End of Garden Vegetable Soup

  • 2 Tbsp.  Extra Virgin Olive Oil
  • 1 Cup Onions-diced
  • ½ Cup Carrots-diced
  • 1 Tbsp. Garlic-sliced
  • 4 Cups Chicken Broth-low sodium
  • 1 Cup Green and or Yellow Beans-ends trimmed , cut into ½” pieces
  • ½ Cup Orzo Pasta-or other soup pasta, orzo, etc.

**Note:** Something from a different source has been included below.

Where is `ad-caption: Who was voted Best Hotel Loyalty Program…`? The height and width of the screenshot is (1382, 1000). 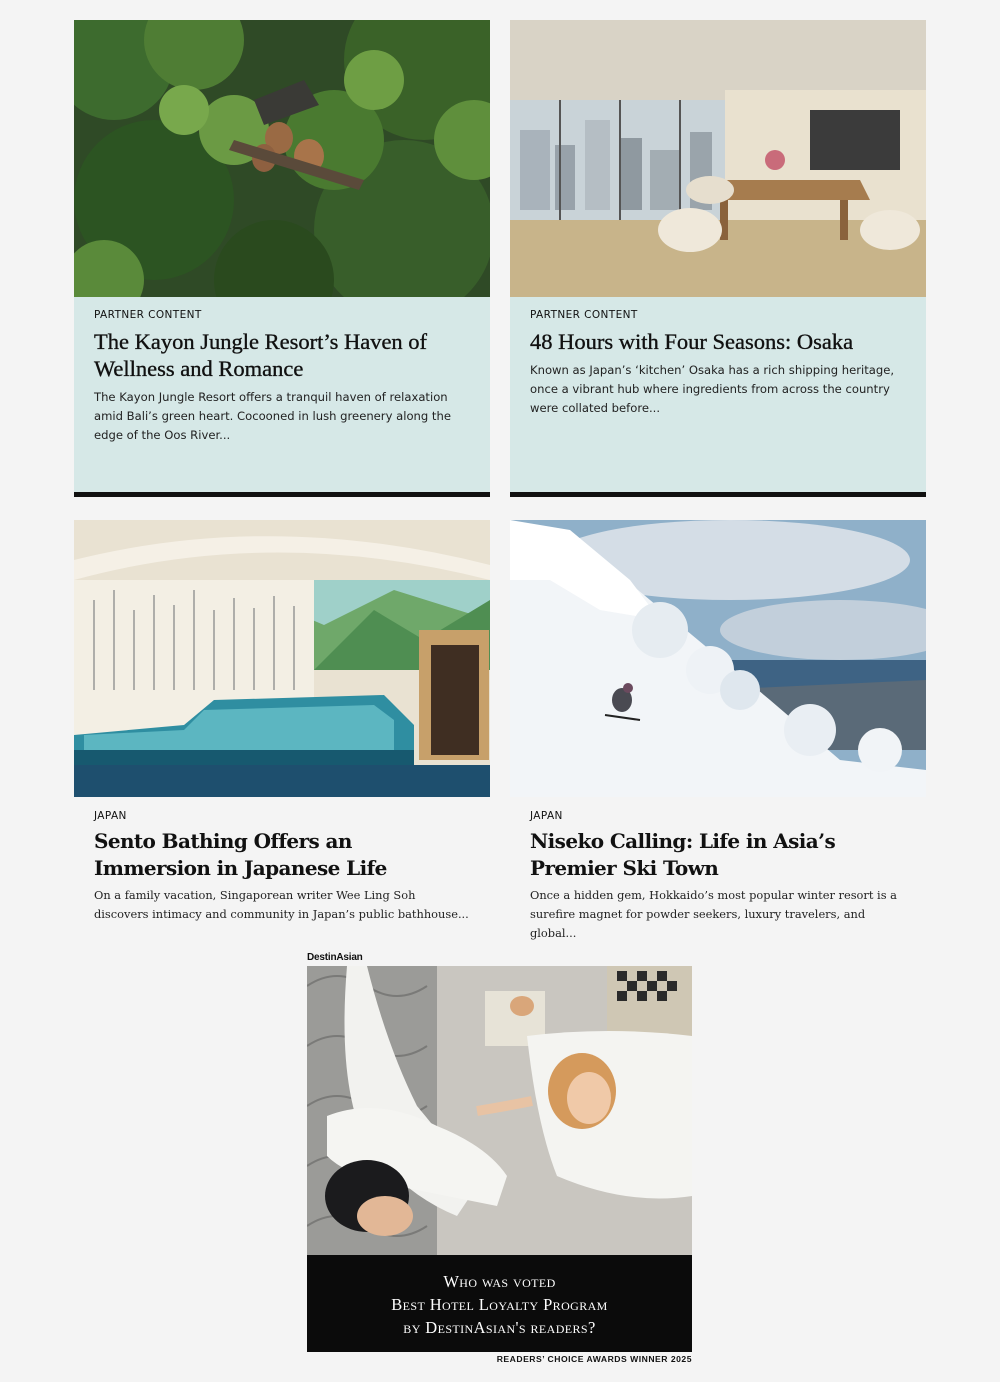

  • 1 Cup Arugula Leaves or Spinach-stems removed, torn into pieces
  • ½ Cup Yellow Squash-diced-sautéed in 2 tsp olive oil until tender
  • ½ Cup Zucchini-diced and sautéed in 2 tsp olive oil until tender
  • ¾ Cup Cherry Tomatoes-sliced in half
  • Salt and Black Pepper
  • Freshly Grated Parmesan Cheese and Basil Leaves for Garnish

Heat soup pot on medium heat, add olive oil, onions, and carrots. Cook stirring for about 3 minutes until softened and sweet smelling. Add the garlic, cook 30 seconds. Add chicken broth, bring to a hard boil. Add the green beans and pasta boil uncovered for about 5 minutes or until tender.  When ready to serve, add arugula leaves, let boil for 20 seconds and then add the cooked yellow squash and zucchini, tomatoes. Season to taste with salt and black pepper and heat until hot. Serve in warmed bowls and garnish with a grating of Parmesan cheese and a few torn basil leaves. Serves 4.